### Set task 1:
Could you copy out the passage on the PEG virtual machine's predicates and dispatch loop in full, word for word?

Walk through both cases. If e succeeds: control reaches fail_twice, which pops the predicate’s own choice frame and then fails. With that frame gone, the failure escapes the predicate and propagates to whatever encloses it. If e fails: the choice frame catches it, position is restored, control jumps to L. Net effect: !e succeeds when e fails, fails when e succeeds, and consumes nothing either way.

fail_twice exists for exactly this pattern. Without it the predicate needs choice L; <e>; commit Lc; Lc: fail; L:, one extra instruction and one extra commit-then-fail dance per predicate. Predicates are common (lookahead is one of PEG’s selling points), so shaving a single opcode off them is a real win.

The Dispatch Loop

The VM is a flat while over a switch. Twelve opcodes, twelve arms. Here are the four backtracking-related ones:

            .choice => {
                stack[sp] = .{ .choice = .{ .pos = pos, .pc = inst.data.offset } };
                sp += 1;
                pc += 1;
            },
            .commit => {
                // Pop the backtrack entry (discard it) and jump.
                sp -= 1;
                pc = inst.data.offset;
            },
            .fail => {
                if (self.backtrack(&stack, &sp, &pc, &pos)) continue;
                return null;
            },
            .fail_twice => {
                // Pop one entry then fail.

Stored data entries:

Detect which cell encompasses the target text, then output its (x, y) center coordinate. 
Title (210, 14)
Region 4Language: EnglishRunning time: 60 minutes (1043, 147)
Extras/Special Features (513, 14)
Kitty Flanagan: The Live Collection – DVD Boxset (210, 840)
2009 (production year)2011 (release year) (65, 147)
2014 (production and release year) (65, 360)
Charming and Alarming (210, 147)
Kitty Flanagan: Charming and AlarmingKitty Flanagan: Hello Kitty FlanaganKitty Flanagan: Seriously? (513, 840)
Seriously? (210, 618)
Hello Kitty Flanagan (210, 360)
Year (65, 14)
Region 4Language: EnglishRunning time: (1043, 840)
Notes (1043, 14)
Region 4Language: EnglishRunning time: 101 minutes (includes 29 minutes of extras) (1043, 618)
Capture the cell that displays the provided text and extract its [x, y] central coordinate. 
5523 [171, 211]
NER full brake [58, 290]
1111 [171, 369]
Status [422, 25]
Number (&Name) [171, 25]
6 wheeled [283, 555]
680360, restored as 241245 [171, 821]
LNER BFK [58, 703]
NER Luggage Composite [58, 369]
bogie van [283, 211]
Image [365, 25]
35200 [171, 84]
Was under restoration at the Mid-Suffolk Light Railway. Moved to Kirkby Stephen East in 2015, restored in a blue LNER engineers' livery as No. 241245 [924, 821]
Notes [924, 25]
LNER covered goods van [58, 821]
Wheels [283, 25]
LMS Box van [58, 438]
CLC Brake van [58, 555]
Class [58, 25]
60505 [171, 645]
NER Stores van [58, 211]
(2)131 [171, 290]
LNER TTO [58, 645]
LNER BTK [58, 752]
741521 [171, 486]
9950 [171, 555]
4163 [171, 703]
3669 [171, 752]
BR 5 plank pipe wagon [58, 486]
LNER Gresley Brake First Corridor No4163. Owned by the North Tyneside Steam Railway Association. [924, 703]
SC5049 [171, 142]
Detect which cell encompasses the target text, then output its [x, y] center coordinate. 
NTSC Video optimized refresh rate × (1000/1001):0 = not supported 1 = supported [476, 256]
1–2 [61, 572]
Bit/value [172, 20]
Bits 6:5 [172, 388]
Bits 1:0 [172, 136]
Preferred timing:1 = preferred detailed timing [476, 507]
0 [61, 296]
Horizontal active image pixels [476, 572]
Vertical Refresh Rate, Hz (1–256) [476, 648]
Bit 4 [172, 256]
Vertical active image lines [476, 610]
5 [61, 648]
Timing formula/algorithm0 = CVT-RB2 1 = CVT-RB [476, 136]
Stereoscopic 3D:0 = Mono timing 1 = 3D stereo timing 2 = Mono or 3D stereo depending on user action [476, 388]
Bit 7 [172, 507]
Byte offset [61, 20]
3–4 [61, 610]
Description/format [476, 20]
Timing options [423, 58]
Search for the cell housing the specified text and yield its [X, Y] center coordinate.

### Set task 2:
Could you rewrite the listing from its first line through the line holding "5523 [171, 211]", inclusive, with "coordinate" changed to "position" and everything else left as is, returning only those lines?

### Solution 1:
Walk through both cases. If e succeeds: control reaches fail_twice, which pops the predicate’s own choice frame and then fails. With that frame gone, the failure escapes the predicate and propagates to whatever encloses it. If e fails: the choice frame catches it, position is restored, control jumps to L. Net effect: !e succeeds when e fails, fails when e succeeds, and consumes nothing either way.

fail_twice exists for exactly this pattern. Without it the predicate needs choice L; <e>; commit Lc; Lc: fail; L:, one extra instruction and one extra commit-then-fail dance per predicate. Predicates are common (lookahead is one of PEG’s selling points), so shaving a single opcode off them is a real win.

The Dispatch Loop

The VM is a flat while over a switch. Twelve opcodes, twelve arms. Here are the four backtracking-related ones:

            .choice => {
                stack[sp] = .{ .choice = .{ .pos = pos, .pc = inst.data.offset } };
                sp += 1;
                pc += 1;
            },
            .commit => {
                // Pop the backtrack entry (discard it) and jump.
                sp -= 1;
                pc = inst.data.offset;
            },
            .fail => {
                if (self.backtrack(&stack, &sp, &pc, &pos)) continue;
                return null;
            },
            .fail_twice => {
                // Pop one entry then fail.

### Solution 2:
Detect which cell encompasses the target text, then output its (x, y) center position. 
Title (210, 14)
Region 4Language: EnglishRunning time: 60 minutes (1043, 147)
Extras/Special Features (513, 14)
Kitty Flanagan: The Live Collection – DVD Boxset (210, 840)
2009 (production year)2011 (release year) (65, 147)
2014 (production and release year) (65, 360)
Charming and Alarming (210, 147)
Kitty Flanagan: Charming and AlarmingKitty Flanagan: Hello Kitty FlanaganKitty Flanagan: Seriously? (513, 840)
Seriously? (210, 618)
Hello Kitty Flanagan (210, 360)
Year (65, 14)
Region 4Language: EnglishRunning time: (1043, 840)
Notes (1043, 14)
Region 4Language: EnglishRunning time: 101 minutes (includes 29 minutes of extras) (1043, 618)
Capture the cell that displays the provided text and extract its [x, y] central position. 
5523 [171, 211]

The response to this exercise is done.